Hunger Fuels Change | The Evident

Does the internet truly encourage democratization? It is a colossal question, demanding profound debate and endless interpretation. While the digital landscape appears to foster democratization in digitally developed countries, the immediate triumph of the medium seems to halt abruptly at the borders of nations like China and Russia. Crucially, even where it succeeds, the internet often fails to cultivate the essential moral fabric—the acts of tolerance, love, and fraternity—that defines a truly free society. Instead, we see digital tools being weaponized for surveillance and the algorithmic spread of polarization and misinformation, eroding the civic trust required for genuine democracy. The pervasive reach of technology is undeniable, yet its impact remains double-edged. It accelerates information but also enables sophisticated control, presenting a challenge to those seeking truly inclusive political systems. The digital sphere can be a powerful echo chamber, magnifying existing divisions. It is often a platform for noise, drowning out the urgent, tangible cries for essential material equity.
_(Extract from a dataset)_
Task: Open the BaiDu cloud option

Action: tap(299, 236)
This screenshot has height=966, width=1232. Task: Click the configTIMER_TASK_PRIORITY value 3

Revolutions, rebellion, and intellectual booming, history teaches us, all ultimately culminate not in the abstract flow of data, but as hunger strikes the soul. This is the timeless, visceral engine of change. Look at the stark evidence: the February Revolution began with women textile workers in Petrograd walking off the job to protest massive bread shortages, morphing swiftly into a demand to end autocracy. The Women’s March on Versailles in October 1789 started as a riot over the scarcity and high price of bread.

These examples shoot off endlessly, from the Southern bread riots within the Confederate states of America, to the rice riots of Japan, right up to the modern Arab Springs in Egypt and Tunisia. People cried out of their deepest feelings, driven by the most fundamental need for survival.

This lesson is profoundly meaningful in our modern context, especially here. The mass population, concerned with the simple matters of their culinary practices, is largely unaware of the setting that dictates their health. They aren't aware of the neoliberal underpinnings of the West, even in the very definitions and epistemological roots that inform our modern structure. Consider India: a nation proudly self-sufficient in food grains, yet we must confront the reports—195 million undernourished, 37 million stunted and 21 million wasted children; 203 million anemic women.

This paradox reveals that the material failure of distribution and access is the true source of the ongoing systemic crisis. The feelings our ancestors had—the primal urge for justice born of an empty stomach—are being deliberately mystified and obscured by neo-imperialist forces that prioritize abstract digital freedoms over concrete material needs. Just understand the difference: the pursuit of democratic ideals is meaningless if the foundational right to existence is denied. The true revolution lies in securing bread, not bandwidth. The shift in focus from basic sustenance to digital access is a strategic distraction from addressing core human rights and economic failures.